利点は金物が木材の芯にきて偏心せず強度を確保できることと、木材の中に隠れて、真壁作りの躯体に露出しないので、柱、梁をきれいに見せられるところです。




2階の床は、根太を置かず梁を3尺(91cm)間隔に細かく入れています。その上に、Jパネルという36mm厚の杉の3層板を梁に直に打ち止めています。
剛床という地震に対して水平剛性を高める床です。
Jパネルは実験により水平構面としても耐力があることで、国が性能証明書を出してる構造用面材です。




18上棟時 (2007.12中旬)




19上棟終了 (2007.12中旬)
上棟翌日の風景
パネル外部の無機質面材モイスが見えます。




昇り梁にモイスを貼っています。




3寸5分角(105mm)の母屋がが見えます。
3尺ピッチに並べ、断熱材のセルロースファイバを吹き込みます。




母屋間にセルロースファイバーの吹き込み施工を行っている(株)マツナガのスタッフ
ちょっと怖かったねえ。




断熱施工もそろそろ終了。
母屋に貼り付けた不織布がセルロースファイバーの吹き込みにより、少し膨張しています。パンパンですね。




20上棟後 (2007.12下旬)
2階の床の下張りに36mmの杉の3層板、Jパネルを
敷いています。水平の剛性が高まります。




21オリジナルパネルの組み入れ 

予め工場で制作しておいたオリジナルパネルを組み込みます。
そのまま杉の仕上げになるものと、漆喰や粘土系塗料の下地になるものと2種類あります。
壁中にセルロースファーバー断熱材を装填してあります。
どちらも岐阜の森林文化アカデミーで実験をして、壁耐力を確認できているものです。詳しくは「おいしい住まいの標準的な仕様の概要」を参照してください。
ちょっと自慢のパネルです、きれいでしょう。




クレーンで吊り上げてはめ込みます。




建物駆体と足場の間から落としていきます。
クレーンオペレーターの尾崎さんの腕前にはいつも感心させられます。




柱、梁を見せる真壁の構造です。
柱と梁に一工夫を施し、パネルを柱、梁の外側から
はめ込んでいます。わずかなクリアランスで、きちんと収まりました。




1、2階ともパネルを組み込んでいきます。
パネルを構成する杉棒、モイスとセルロースファイバー断熱材により
耐震性、耐火性を担保して、きれいな真壁意匠が仕上がっていきます。




22施工中の様子 (2008.01中旬)
スタッフの手作りの現場看板。




2階ダイニング周辺。木製サッシが収まっています。




壁はパネルで構成されていますが、今回は窓の上、下の部分、2階の梁、桁の上部に
ついては現場施工です。それらの部位については現場で断熱材を入れています。その断熱材セルロースファイバーの施工の様子です。




2階の床下は根太間にバージンウールを入れました。
見るからに暖かそうですね。




2階の床材は岩手の南部赤松です。
きれいな色合いです。
ちなみに1階の床は30mmの杉を入れています。




23外装、屋根など (2008.01下旬)
そろそろ外壁が張り終わるころです。
19mmの杉板の無地(節のないもの)を目板張りにしています。




屋根はガルバニューム鋼板の黒色系です。
屋根が片流れなので、(株)タニタの片流れ屋根用の換気棟をつけました。換気量も十分で、すっきりとしたデザインです。

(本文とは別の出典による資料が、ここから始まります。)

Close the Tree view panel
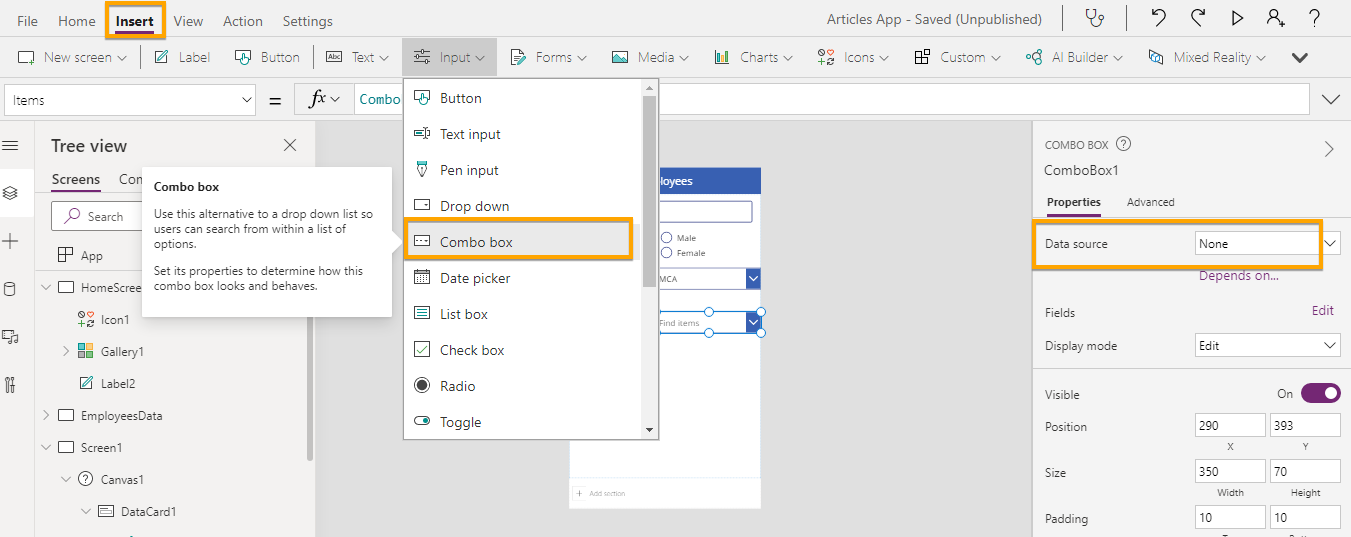Viewport: 1351px width, 537px height. (290, 145)
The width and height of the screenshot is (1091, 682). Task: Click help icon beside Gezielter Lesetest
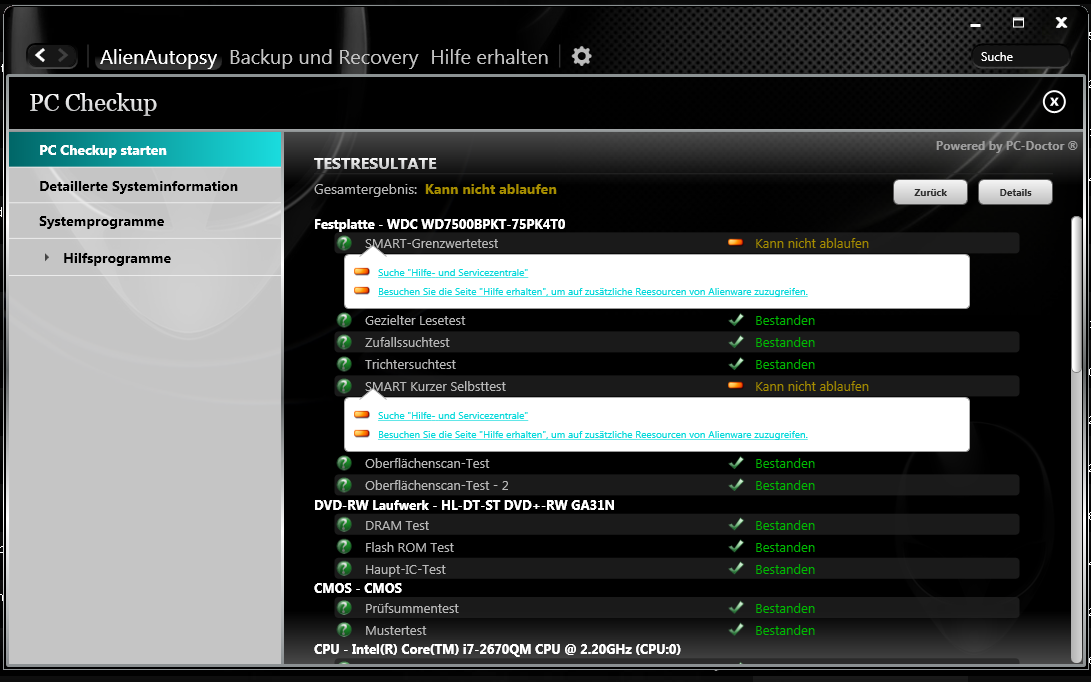[344, 320]
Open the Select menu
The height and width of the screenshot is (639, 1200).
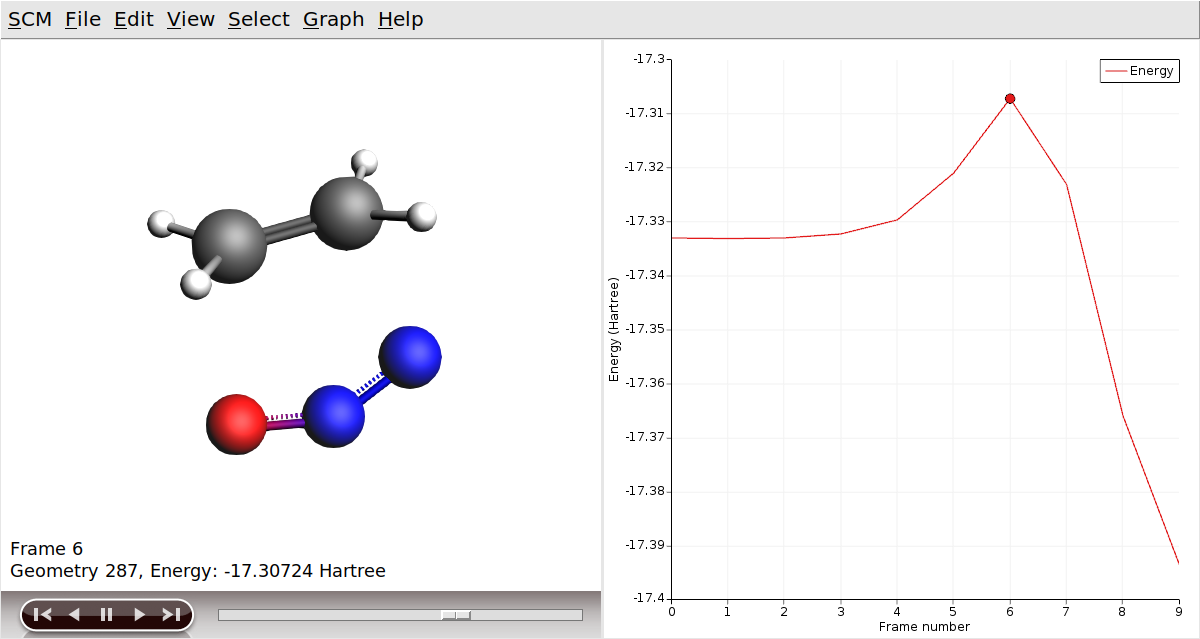coord(258,19)
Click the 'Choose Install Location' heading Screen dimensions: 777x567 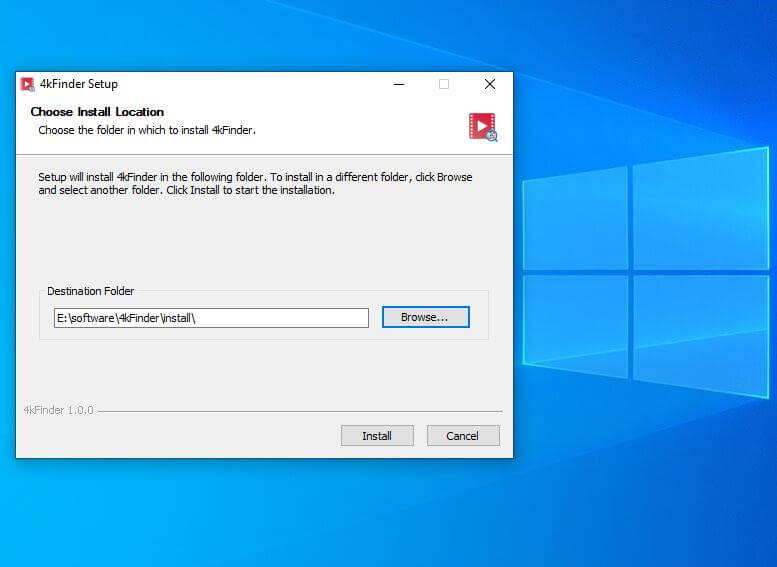tap(97, 112)
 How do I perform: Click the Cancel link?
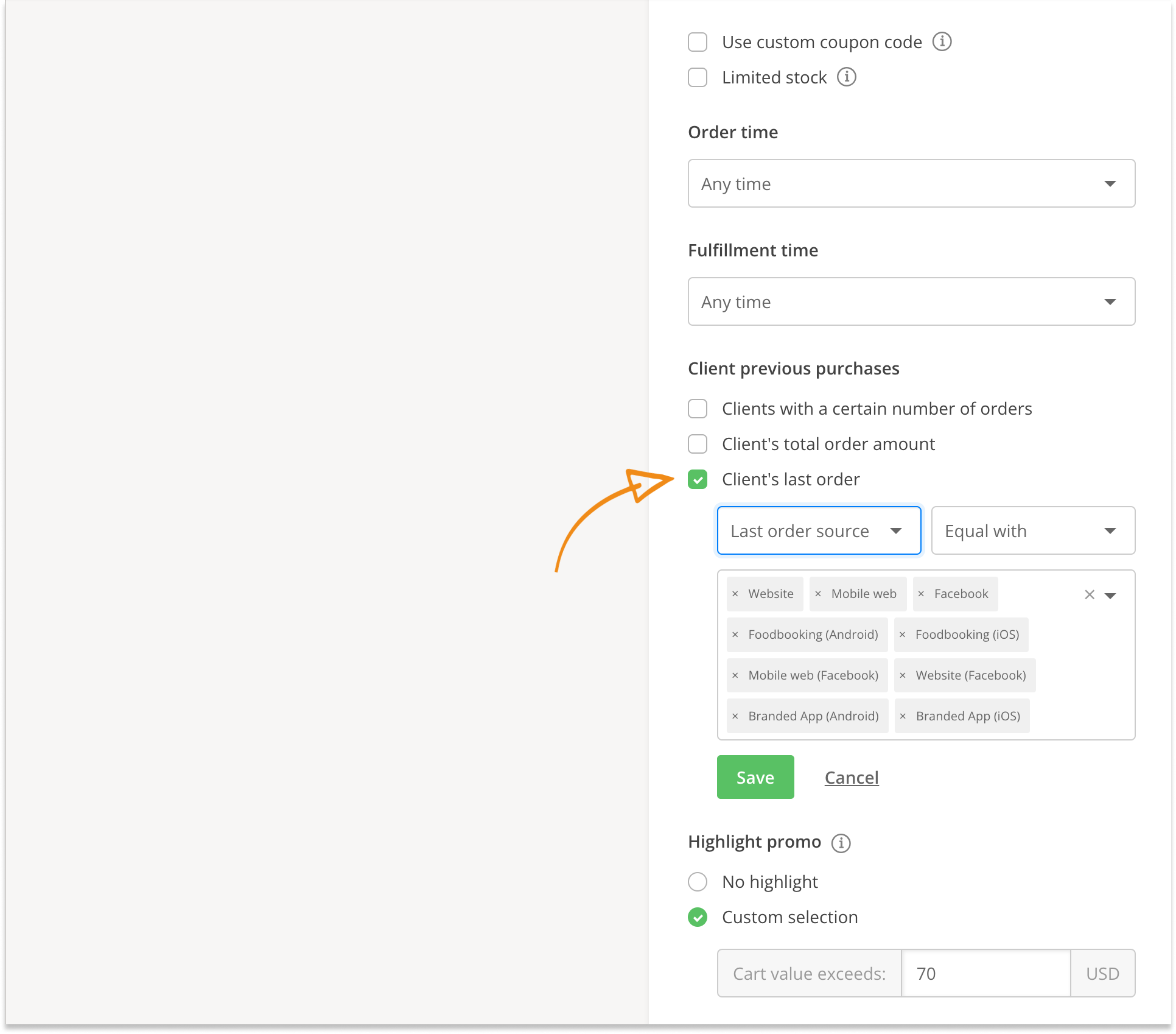click(852, 778)
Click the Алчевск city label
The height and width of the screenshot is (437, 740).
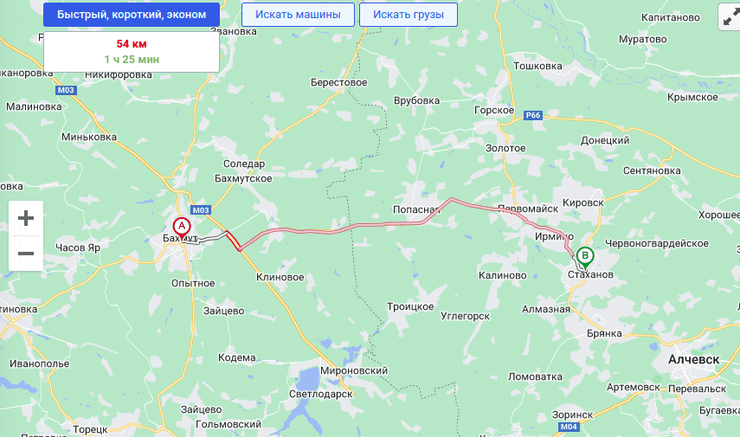click(x=694, y=360)
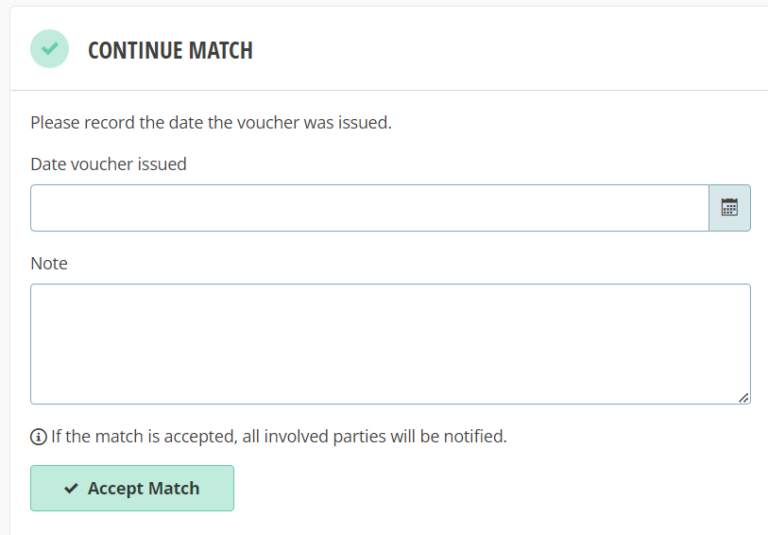768x535 pixels.
Task: Click the "Note" label
Action: [x=49, y=263]
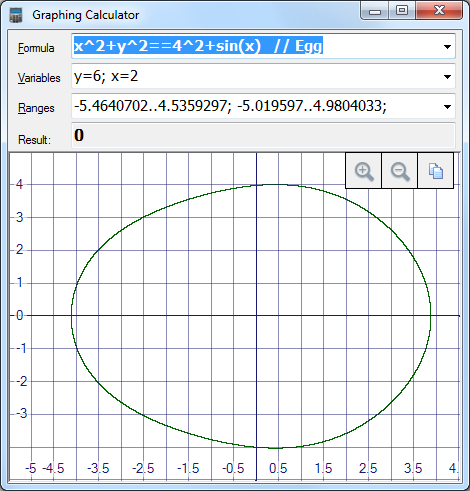Click the x-axis label -3.5
The width and height of the screenshot is (470, 491).
pyautogui.click(x=98, y=468)
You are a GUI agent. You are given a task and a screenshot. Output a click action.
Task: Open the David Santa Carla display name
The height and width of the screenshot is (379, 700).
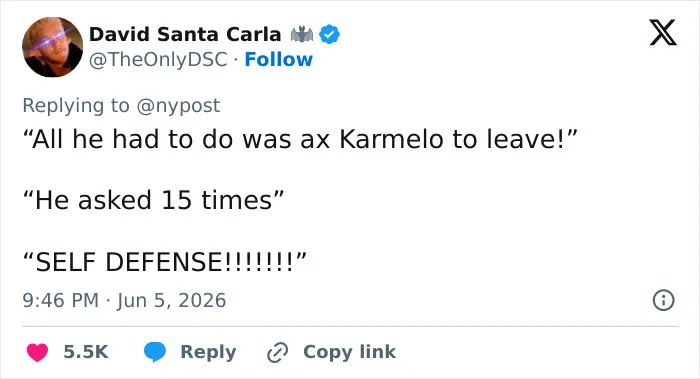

暖房はパネルヒーターを設置しますが、以前からの夢だったという、お施主奥様のご希望で、上棟後ストーブをつけることになり、円筒がつきました。
ストーブは国産のもので、最近話題のペレットと薪の両方が使える優れものです。




合板、石膏ボードを使わないというのは、ゴミの分別がし易いということも大きな特徴でしょう。端材の木材、梱包材の紙ゴミとビニール類、現場でスタッフが分別して処理します。
木材はほとんど杉材ですので、ストーブに使いたい、という方にもお分けしたり、近所の方にも随分と持っていってもらいました。




24外壁の塗装 (2008.02.初旬)
外壁に塗装をしました。塗装といっても塗料ではなく、ウッドロング・エコという天然素材だけで作られた木材保護材を使いました。塗った当初は茶色ですが、経年で銀白色に変わってきます。
海外では60年間効果が持続した例があるということです。
落ち着いたよい色合いになりました。



 


25完成前の様子 (2008.03)

1.1 玄関洗い出し
玄関とポーチ床は洗い出し仕上げです。色に少し変化が欲しくて桃山の2分石を使いました。KENTの加藤さんが丁寧に仕上げてくれました。




1.2 玄関から廊下
玄関から子供室への廊下です。




1.3 シューズルーム
玄関に下駄箱を置かず、玄関横にシューズルームを設け階段下まで伸ばしています。




2.1 階段室
階段の両脇に文庫本棚を作りました。加重を階段部分にかけないよう気を使いましたがかなりの量が納められる棚になりました。




2.2 浴室
ユニットバスは廃棄時の問題が大きいので使いたくはないのですが、長期間の排水のメンテナンスを考慮して、ハーフユニットバスを使いました。天井、壁は地元ときがわ町の桧材を貼っています。




2.3 1f子供部屋
子供部屋にも本棚とハンガースペースを設けてます。吸気器具はフランス製のアエレコを使っています。器具に内蔵されているナイロンリボンセンサーが室内の湿度に反応して、伸縮するという優れものです。




3.1 キッチン
キッチン、ダイニングが2階にあります。オリジナルキッチンのL型です。食器入れのバックセットもつけてあります。
食洗機、グローエの蛇口、ハーマンのガスコンロ、桐で作った米びつなども組み入れてあります。
完成時の写真では細かく説明する予定です。




3.2 ダイニング
キッチンに立ってダイニングを見ています。




3.3 ダイニング2
上棟のあと、設置が決まった薪ストーブが置けるように煉瓦を置きました。ペレットと薪の両方が燃やせる岩手のクラフトマンを選んでいます。




4.1 学習コーナー
ダイニングから学習コーナーも見ています。耐力壁を外周壁で取っていますので、建物内の壁はフリーになります。M邸では2階部分はほとんど間仕切りなしの大きな空間になっています。




4.2 学習コーナーからダイニング
学習コーナーからダイニングを見ています。手前の机は奥様の家事コーナーです。




5 バルコニー
バルコニーの手すりは、いつもは木だけで作っていましたが、今回ステンレスのワイヤーを使いました。見通しがよく、明るい感じでスッキリしました。




【お知らせ】
おいしい住まい M邸現場見よう会
環境主義宣言 ありがとう地球、私たちは地球環境を大切にしますが終了しました.
予約の方々や近隣の方、知り合いの大工さん、設計事務所の友人などが寄って下さいました。
また、日本バウビオロギー研究会を主宰されている前橋工科大学の石川恒夫先生にもわざわざお出でいただき、今回使用したオリジナルパネルについて、論評していただけました。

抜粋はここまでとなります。